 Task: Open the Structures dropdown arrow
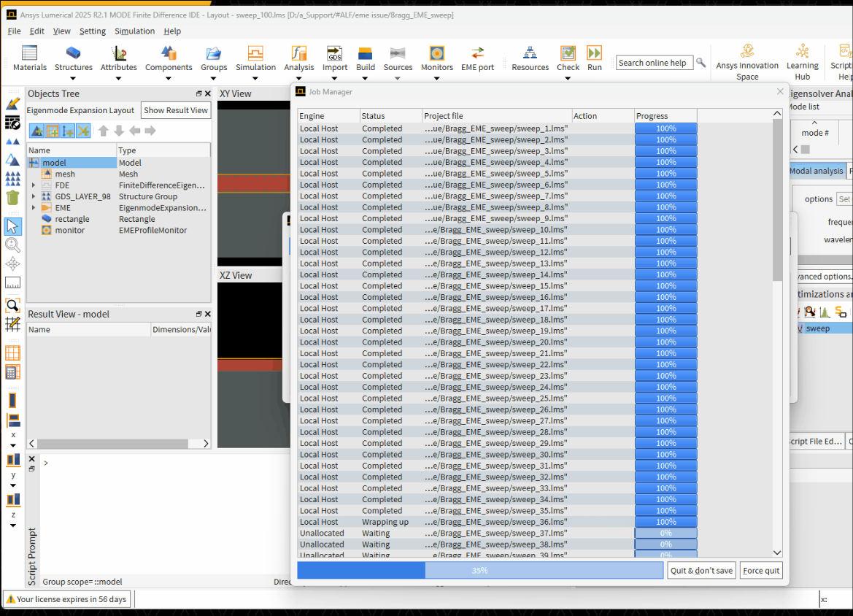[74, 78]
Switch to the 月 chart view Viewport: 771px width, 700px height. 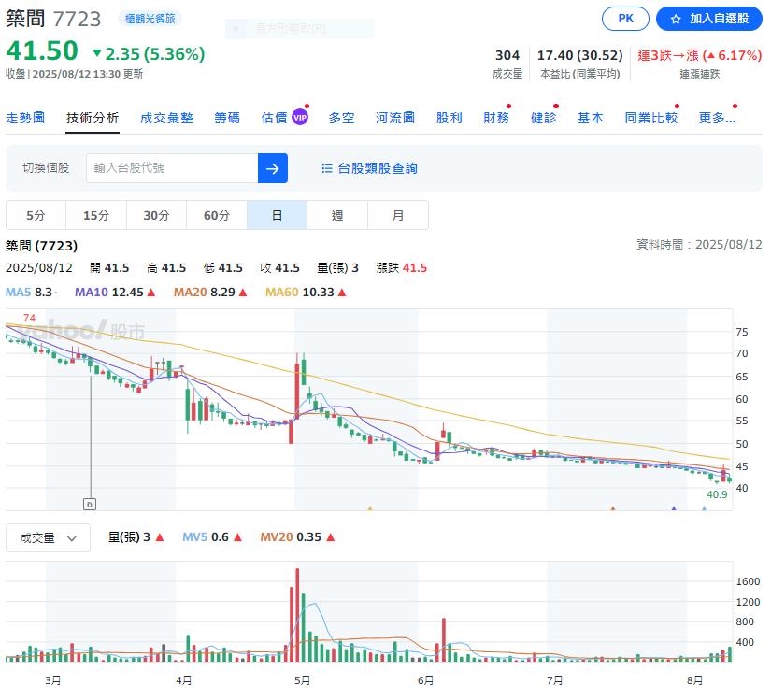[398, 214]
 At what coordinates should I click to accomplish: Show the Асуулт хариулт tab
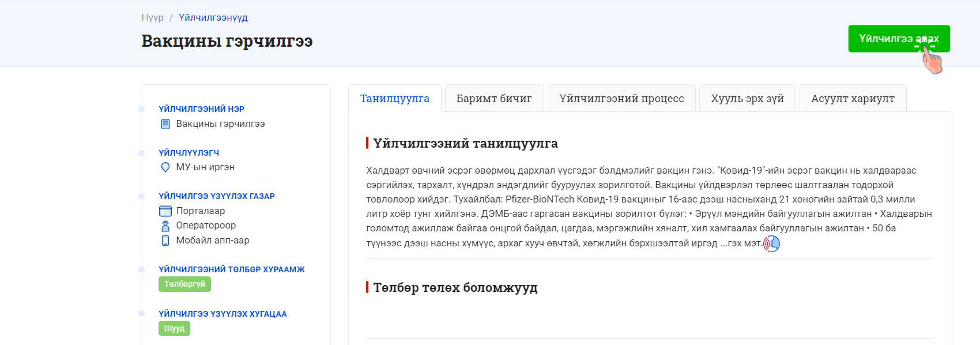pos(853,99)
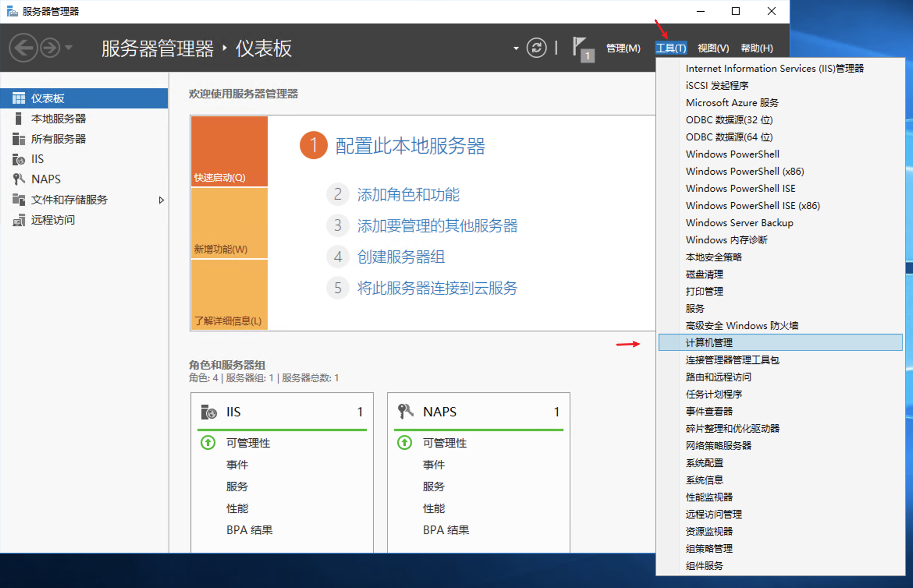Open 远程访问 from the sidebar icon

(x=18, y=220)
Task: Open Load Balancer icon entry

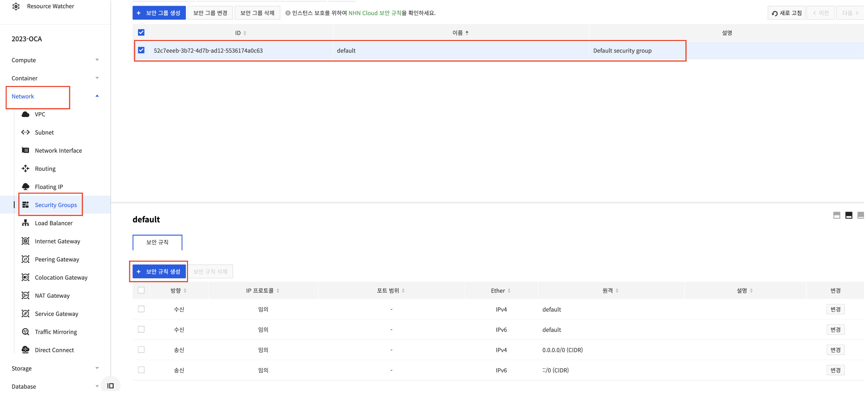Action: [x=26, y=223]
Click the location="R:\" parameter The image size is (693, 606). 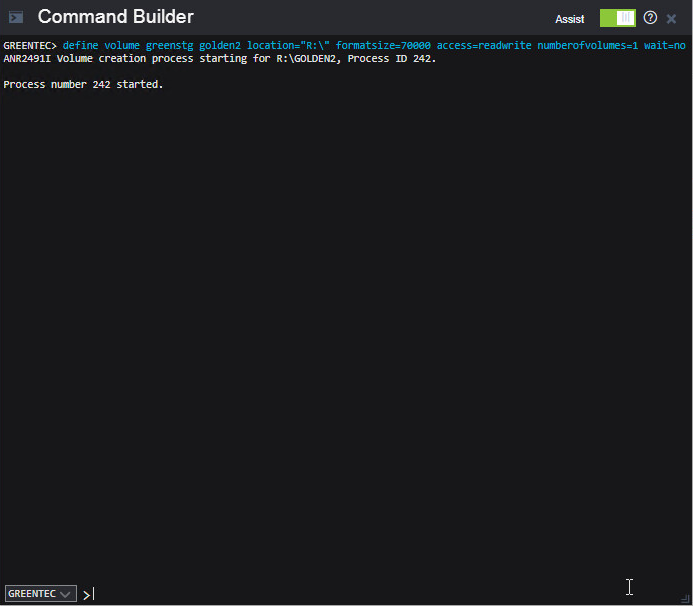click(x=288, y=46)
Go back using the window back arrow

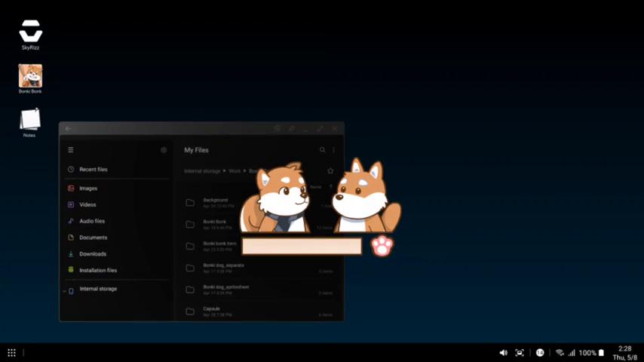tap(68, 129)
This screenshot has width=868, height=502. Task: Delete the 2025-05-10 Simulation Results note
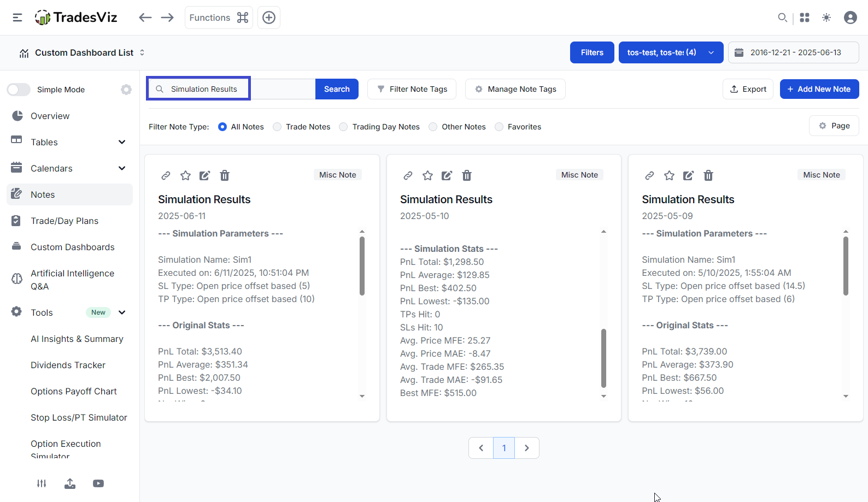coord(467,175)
══════════
**What you should do**
Could you render the lines as a JSON list of strings, one per line and skipping blank lines, beginning at the line that contains "This screenshot has" and continuing through the last of the lines? Leave the pictures out.

**Exercise output**
[
  "This screenshot has width=868, height=502. Task: Delete the 2025-05-10 Simulation Results note",
  "coord(467,175)"
]